(1) Ṡārīrika (or Ṡarīra-dhātu or simply Ṡārīra), objects which once formed part of the Buddha’s body, such as a bone, a tooth, a hair, a nail.

(2) Pāribhogika, ‘objects possessed or used by the Buddha,’ such as his seat, alms-bowl, drinking-vessel (kumbha), staff, vestments, and even his spittoon. Under this division is placed the Bodhi-tree.

(3) Uddeṡika, objects worshipped as in some way commemorative of the Buddha or of some event or incident in his life.

It would be difficult to decide under which of these categories the sacred books containing the Buddha’s Law are to be placed, and yet they are deeply revered, and at the present day almost deified, as if they were intelligent and omniscient beings. They are wrapped in costly cloth or silk, and their names are mentioned with the addition of honorific personal titles. Occasionally such sacred books are placed on a kind of rude altar, near the road-side, that passers-by may place offerings of money upon them[261].

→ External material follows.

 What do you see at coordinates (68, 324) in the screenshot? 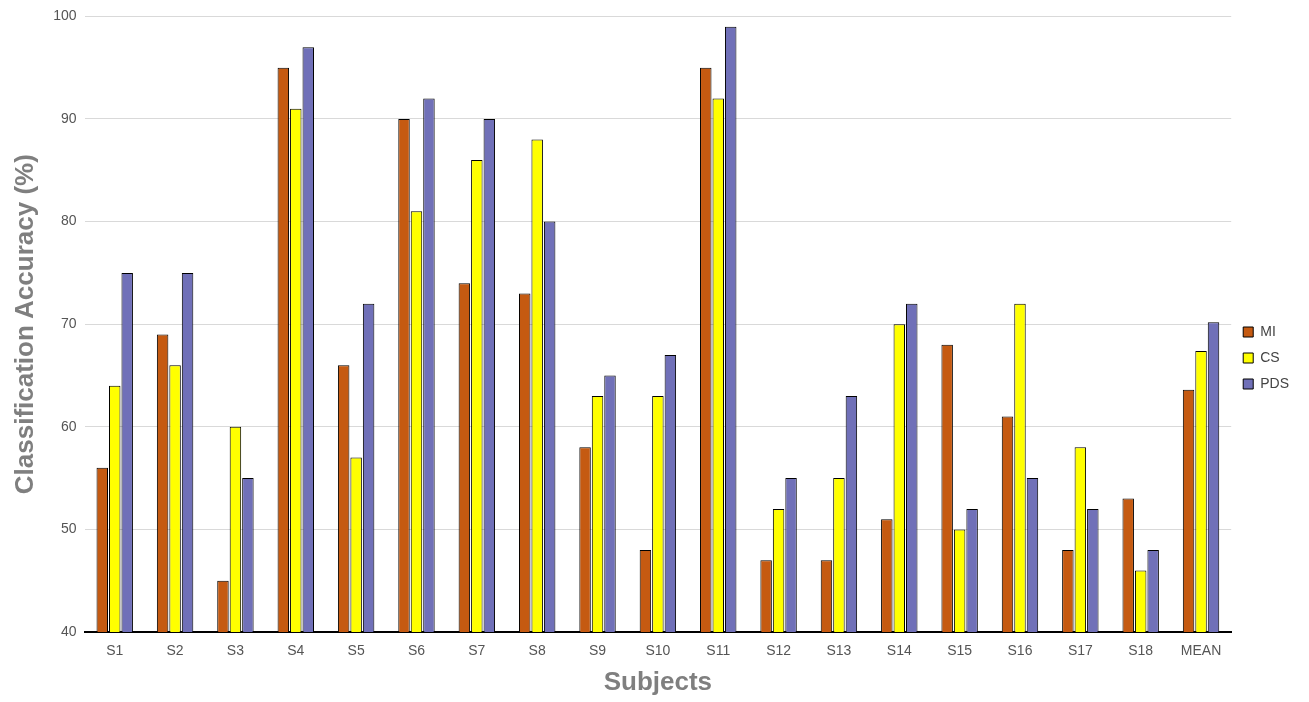
I see `y-tick-label: 70` at bounding box center [68, 324].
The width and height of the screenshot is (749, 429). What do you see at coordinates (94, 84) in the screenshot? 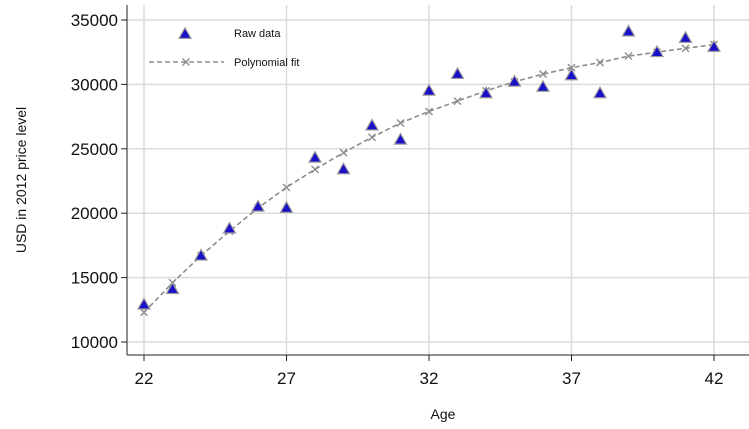
I see `y-tick-label: 30000` at bounding box center [94, 84].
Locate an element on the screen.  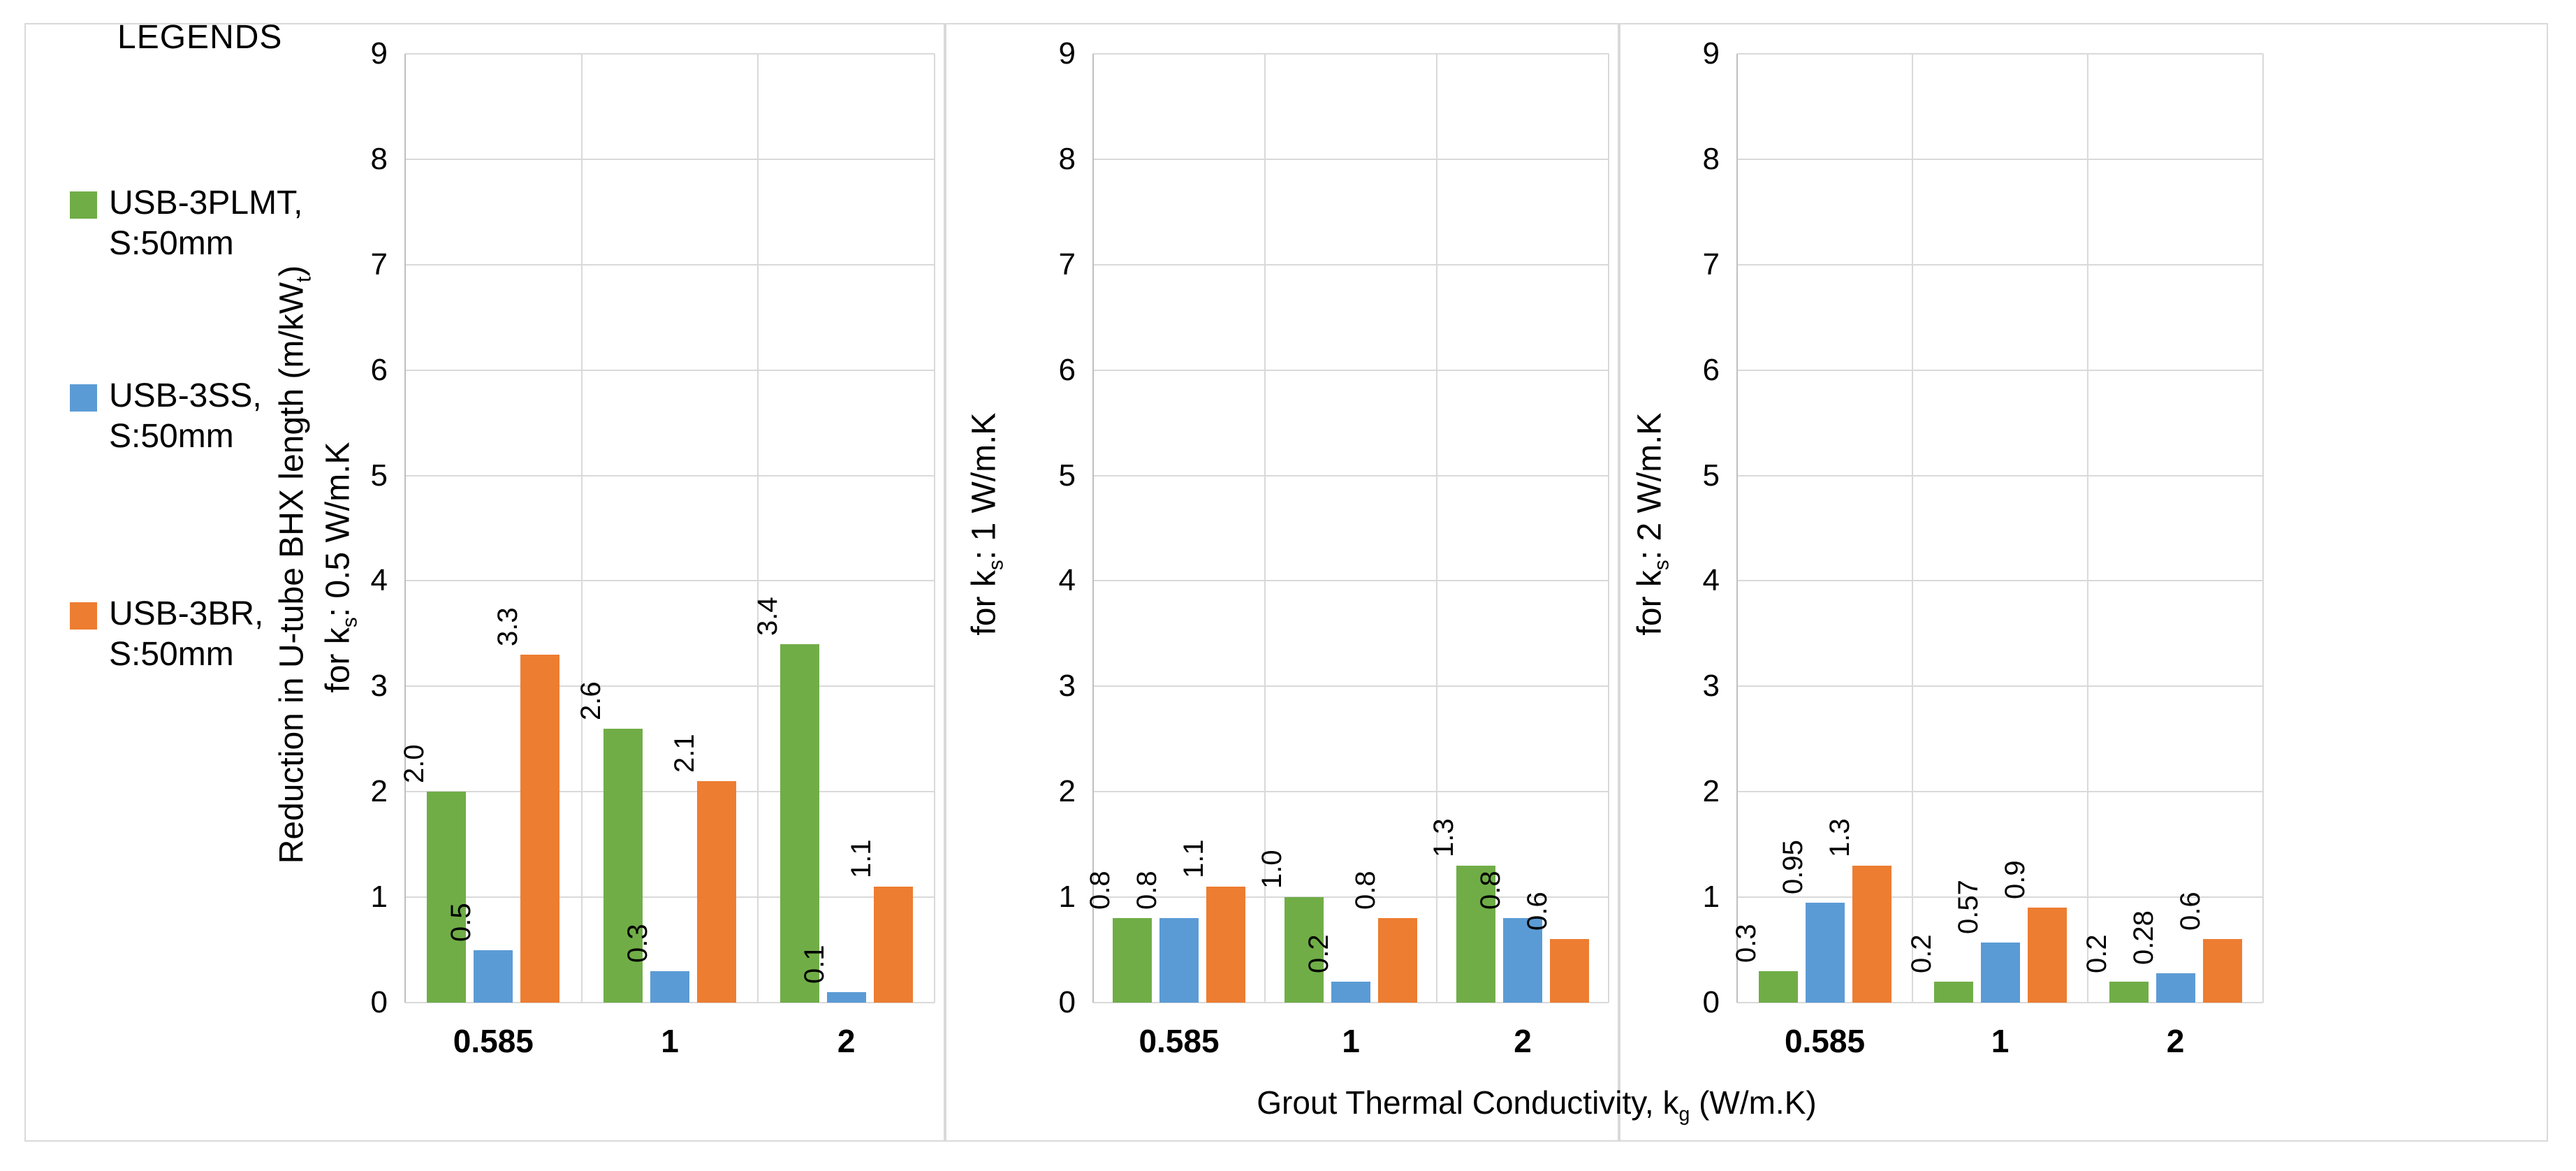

Without attempting, therefore, to follow any particular classification, we proceed to notice some of the chief objects in the order of their importance, beginning with relics.

Relics.

Adoration of relics constitutes an important point of difference between Buddhism and Brāhmanism; for Brāhmanism and its offspring Hindūism are wholly opposed to the practice of preserving the ashes, bones, hair, or teeth of deceased persons, however much such individuals may have been revered during life.

I remarked in the course of my travels through India that articles used by great religious teachers—as, for example, robes, wooden shoes, and seats—are sometimes preserved and venerated after their death. All articles of this kind, however, must, of course, be removed from the body before actual decease; for it is well known that, in the minds of Hindūs, ideas of impurity are inseparably connected with death, and contamination is supposed to result from contact with the corpses of even a man’s dearest relatives. Nor is the mortal frame ever held in veneration by the Hindūs as it was by the ancient Egyptians, and as it generally is in Christian countries.

Even the living body is regarded as a mass of corruption, a thing to be held in contempt, and a constant impediment to sanctity of life. How much more then ought every part of a dead body to be got rid of without delay! Hence in the present day a corpse is burnt, and its ashes are generally scattered on the surface of sacred rivers or of the sea.

It is true that the bodies of great Hindū ascetics and devotees are exempted from this rule. They are usually buried—not burnt. Not, however, because the mere corporeal frame is held in greater veneration, but because the bodies of the most eminent saints are supposed to lie undecomposed in a kind of trance, or state of intense ecstatic meditation (samādhi).